Goya no fue político. A ver si de una vez por todas se dan cuenta los protagonistas que acuden a la fiesta del cine español. Todos los años, como un eslogan recalcitrante, tenemos que ver y escuchar las mismas arengas que provocan el aplauso fácil, el asentimiento con la cabeza de los personajes a los que enfoca la cámara y las lágrimas compungidas de alguien del público.
Perfecto. Entiendo sus sentimientos pero en los Goya se debería hablar de cine. Nadie entendería que esto ocurriera en los premios Príncipe de Asturias o en el Balón de Oro, pero sí en los Goya. ¿Por qué?
La XXXIX edición nos dejó momentos cumbre como la forma de entrar al auditorio de María Jesús Montero, que literalmente hablando lo hizo corriendo. No podía dar crédito. A Usain Bolt le habría costado aguantar el ritmo de la señora ministra.
Y por supuesto al presidente Pedro Sánchez quien demostró que podría sustituir a Tom Cruise en la próxima entrega de Misión Imposible al entrar en el auditorio sin ser visto, quizás para ahorrarse algunos cánticos a su llegada.

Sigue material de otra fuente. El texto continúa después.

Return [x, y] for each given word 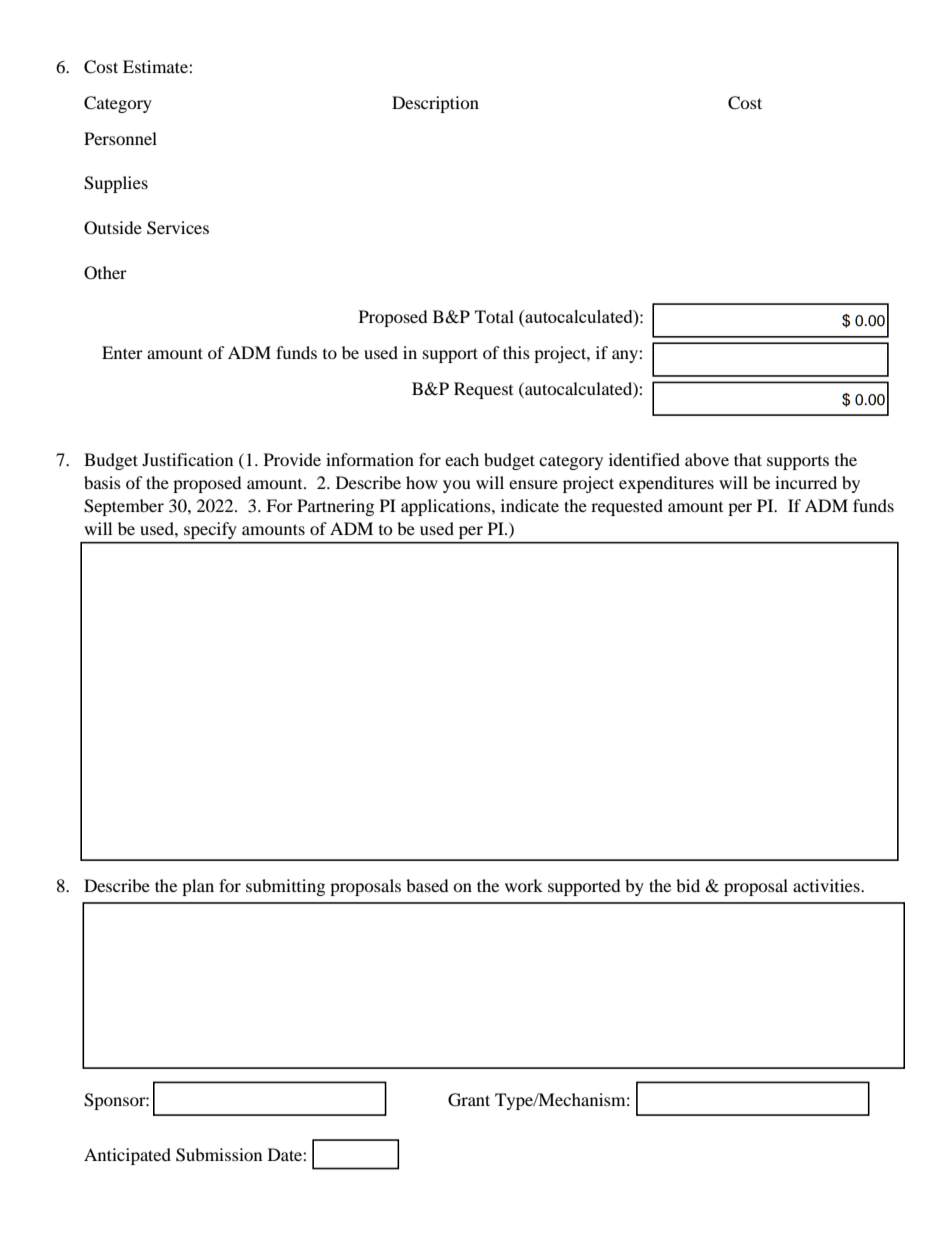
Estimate [156, 66]
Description [435, 104]
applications [447, 507]
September [124, 507]
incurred [806, 482]
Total [494, 316]
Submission [219, 1155]
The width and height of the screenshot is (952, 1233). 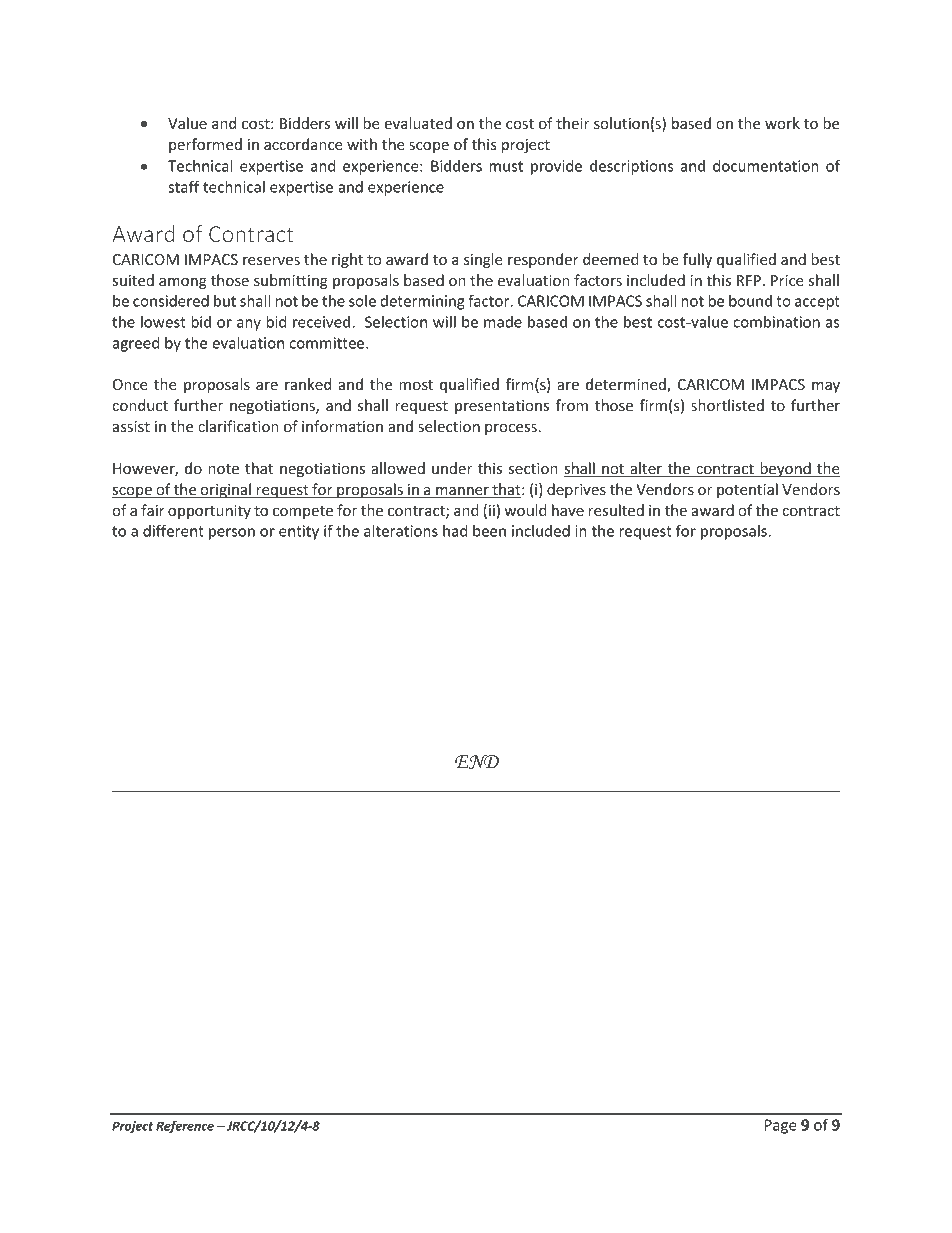 I want to click on documentation, so click(x=766, y=166).
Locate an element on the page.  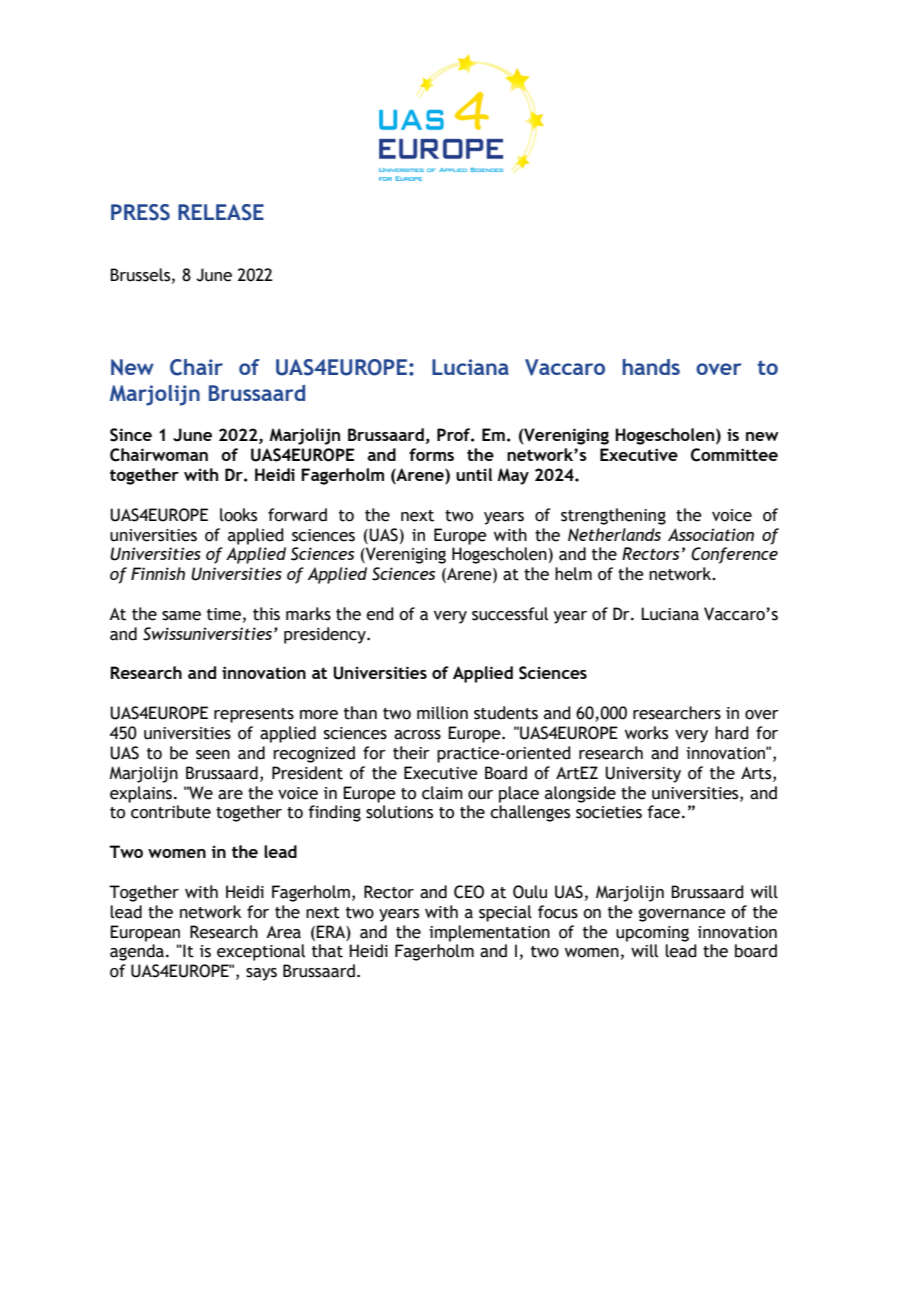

Pero también hay que criticar el exceso de protagonismo del presidente andaluz Moreno Bonilla quien coincidió a su llegada con Antonio Banderas ¿Error de protocolo o intencionado? Cada uno que piense lo que quiera, yo lo tengo clarísimo. De hecho, quizás el momento cumbre fue cuando el político dejaba atrás a su mujer porque el actor aceleró el paso para entrar sólo al auditorio.
Y por supuesto, los mantras de siempre dentro de una gala que ha terminado por convertirse en un escaparate político donde las películas parecen quedar en un segundo plano. Lo que debería ser una noche de reconocimiento al talento, al esfuerzo y a la creatividad de la industria cinematográfica, se ha convertido en una plataforma de reivindicación donde los discursos políticos eclipsan lo verdaderamente importante esa noche: el cine.
Cada edición de los Goya viene acompañada de un guion predecible. Actores, directores y guionistas suben al escenario no solo para recoger su premio, sino para lanzar proclamas ideológicas que, lejos de representar a toda la profesión, responden a una agenda determinada. Desde reivindicaciones sobre la financiación del cine hasta discursos sobre cuestiones sociales y políticas donde parece que los premios han pasado de ser un evento artístico a un mitin encubierto de algunos protagonistas.
El cine español necesita apoyo, sí, pero lo que necesita aún más es recuperar su independencia del discurso político. No se trata de silenciar a nadie, sino de devolverle a los Goya su propósito original. La calidad del cine español merece estar por encima de las banderas y las pancartas.
Termino diciendo entrelíneas que ojalá en la edición del año que viene, la cuadragésima, la fiesta del cine sólo sea eso, una fiesta.